カウンセラー: まだ話は終わっていませんよ。
対象: もういい。別人格はいない、いないんだ。
カウンセラー: 本当にそうですか?話の続きをさせてもらうと、あなたの場合は別人格が持つ役割はもっと別のところ、あなたが本当にやれないことにあると思うのです。あなたは財団も病気も嫌いだ。だからやれるのは好きになることでしょう。脳神経部門、でしたっけ。どこで会ったんですかね…?
対象: は?急に何の話をしているんだ。俺は何も好きなものなんてない。ないんだ。
カウンセラー: まあそこまで気がつけたらこれで良いでしょう。また来ます。それまではさようなら。
対象: お前は何を言って…。
[記録終了]
カウンセリング記録2056-JP.3
カウンセラー: 堀街医師
対象: SCP-2056-JP
対象: 私が嘱望され望まれてきたからここにいるのか。
カウンセラー: 私はそうは思いませんが、自分ではそう思ったんですね?妄想的になってしまうのはよくないと思います。
対象: お前は好きなものについて理解しろと言ったな?
カウンセラー: それが治療への第一歩だと説明しただけです。
対象: 好きなものはりんごだけじゃない。それだけでは私の感情を説明できない。苦しい、そして監視されている生活の中では全てが予測可能な挙動をとる。貴様にも、私が何が好きで何が嫌いなのか?といったことはよくわかるはずだ。

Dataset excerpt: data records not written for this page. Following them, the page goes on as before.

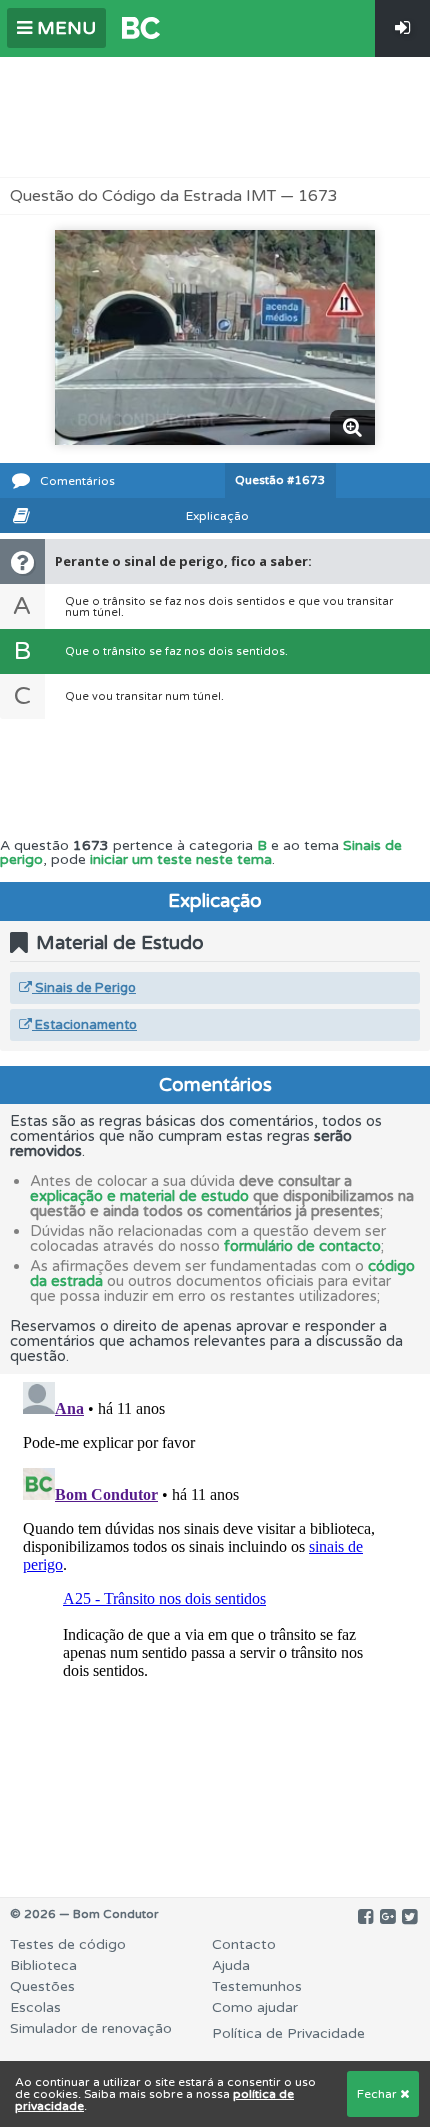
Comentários (77, 481)
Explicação (217, 516)
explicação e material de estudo (139, 1196)
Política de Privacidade (288, 2033)
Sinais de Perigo (84, 988)
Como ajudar (255, 2007)
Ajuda (231, 1965)
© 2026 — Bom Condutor (84, 1914)
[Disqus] (215, 1624)
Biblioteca (43, 1965)
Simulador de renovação (91, 2028)
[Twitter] (409, 1917)
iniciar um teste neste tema (181, 859)
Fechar (378, 2094)
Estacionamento (84, 1025)
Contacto (244, 1944)
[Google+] (387, 1917)
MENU (64, 28)
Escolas (35, 2007)
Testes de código (68, 1944)
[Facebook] (365, 1917)
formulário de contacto (302, 1246)
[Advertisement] (215, 117)
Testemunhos (257, 1986)
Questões (42, 1986)
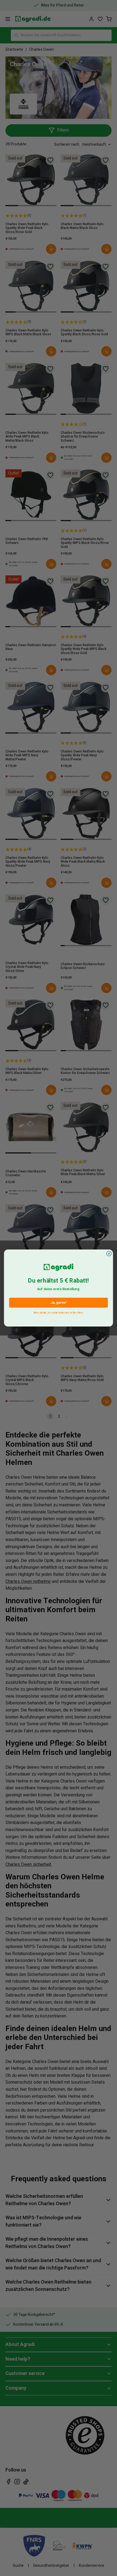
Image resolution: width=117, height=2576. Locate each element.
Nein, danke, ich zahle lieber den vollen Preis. (58, 1312)
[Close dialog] (108, 1253)
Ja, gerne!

カウンセラー: なるほど。でもあなたの恋心には気づけないと思いますよ。
対象: 嫌いなものはお前と病院と好きなもの以外の全て!
カウンセラー: そうですか。
[社殿から渦巻状の黒い塊の状態でSCP-2056-JPが放出され、その体積を増やしながら人型に徐々に変化していく。座禅を組む2m程度の人型実体にそれが完全に変化すると、空中で手の数を42本に増やした。]
対象: お前は2度とここには入れない。私はここで遍く世界を照らす。
カウンセラー: いや…これは初めて見ました。まさかここまでとは。
対象: そうかそうか。もう何でもいい。
カウンセラー: いや、ここまで来れたらありがたいです。
[記録終了]
このカウンセリングの後慈眼式廟室は異常性により侵入不可能な状態に変化しました。現在はSCP-2056-JPの今の状態及び慈眼式廟室にアクセスするための手段の研究が進んでいます。